В ящике прыгали люди. Потом стали видны их лица. А мой отец сидел, не снимая плаща, с лицом, которое сделалось каким-то резиновым, сдутым, старым из-за антенны, сидевшей на его голове.
Когда спустя несколько лет моя бабушка вставила себе зубы, она по очереди сажала нас на колени. «Хочешь, секрет покажу?» — спрашивала она и развлекала нас, вытаскивая челюсть изо рта на дюйм-два и тут же вставляя ее обратно, чтобы нас целовать. Отец, наоборот, вообще перестал ворочать шеей. Его затылок стал жестким и злым. Парик спал у него на макушке, приоткрыв один глаз, следя за нами. Родительская спальня превратилась в совсем запретное место, точно парик собакой сторожил у дверей.
Как я уже сказала, парик мне очень даже нравился, но я не подпускала его к себе. Я всегда бежала впереди, чтобы он не догнал, и отец, похоже, одобрял эту мою политику. Он держался учтиво и замкнуто, а с нами на улице появлялся редко. Собственно, мы как семья очень гордились отцом — тем, как он держал дистанцию. Парик выражал за него гнев и проявлял вежливость.

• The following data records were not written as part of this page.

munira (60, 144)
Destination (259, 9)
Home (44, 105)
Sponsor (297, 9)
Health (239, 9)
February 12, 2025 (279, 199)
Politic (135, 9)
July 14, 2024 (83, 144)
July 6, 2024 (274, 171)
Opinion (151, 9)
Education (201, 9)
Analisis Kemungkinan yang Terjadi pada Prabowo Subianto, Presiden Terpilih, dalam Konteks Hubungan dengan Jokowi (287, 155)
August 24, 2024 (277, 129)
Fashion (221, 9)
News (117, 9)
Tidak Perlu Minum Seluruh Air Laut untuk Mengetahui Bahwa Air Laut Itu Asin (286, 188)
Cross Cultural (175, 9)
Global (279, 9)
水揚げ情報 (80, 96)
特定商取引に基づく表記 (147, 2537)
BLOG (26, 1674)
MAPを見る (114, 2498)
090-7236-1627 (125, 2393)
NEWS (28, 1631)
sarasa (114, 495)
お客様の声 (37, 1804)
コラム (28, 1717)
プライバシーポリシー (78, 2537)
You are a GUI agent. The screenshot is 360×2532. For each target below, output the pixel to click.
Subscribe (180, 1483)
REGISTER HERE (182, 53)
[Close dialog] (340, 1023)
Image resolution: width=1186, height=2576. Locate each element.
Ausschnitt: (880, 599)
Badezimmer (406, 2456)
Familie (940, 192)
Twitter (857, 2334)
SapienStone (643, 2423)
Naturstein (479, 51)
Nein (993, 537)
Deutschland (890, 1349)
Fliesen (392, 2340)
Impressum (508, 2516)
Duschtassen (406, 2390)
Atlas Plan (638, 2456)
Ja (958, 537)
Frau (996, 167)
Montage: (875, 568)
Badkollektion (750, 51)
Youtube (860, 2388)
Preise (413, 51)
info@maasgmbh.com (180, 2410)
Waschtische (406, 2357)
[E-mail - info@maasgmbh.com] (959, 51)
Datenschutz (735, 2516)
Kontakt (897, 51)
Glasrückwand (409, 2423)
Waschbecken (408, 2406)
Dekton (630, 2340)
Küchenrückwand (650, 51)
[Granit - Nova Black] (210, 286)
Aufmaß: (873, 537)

Как бы то ни было, я любила отца так сильно, что не могла его разглядеть. Даже сейчас я не в состоянии вспомнить ни его смех, ни его лицо.
Рассудить, что отец купил телевизор, дабы отвлечь нас от парика, было бы слишком банально. Я предпочитаю считать, что для него это был еще один решительный шаг в неизвестность. Очевидно, его воодушевила Луна — тот факт, что люди уже способны на ней высадиться. Нас нужно было познакомить с миром, в котором мы живем. Первая наша неделя при телевизоре совпала с той самой неделей, когда «Аполлон-8» обращался вокруг Луны. Связанные с этим картинки были мне понятны, потому что луну я до того уже видела и потому что на луне — в отличие от Макси, Дика и Твинка — никто не пел и не танцевал безо всякой на то необходимости.
«Рулетку Любви» отец посмотрел один-единственный раз — так, из вежливости. Он сказал, что ему лично нравятся программы, где меньше «расчета». Я пыталась ему объяснить, что программ без «расчета» не бывает, но его парик меня переорал. Я всегда знала, что эта мелкая тварь меня когда-нибудь доконает.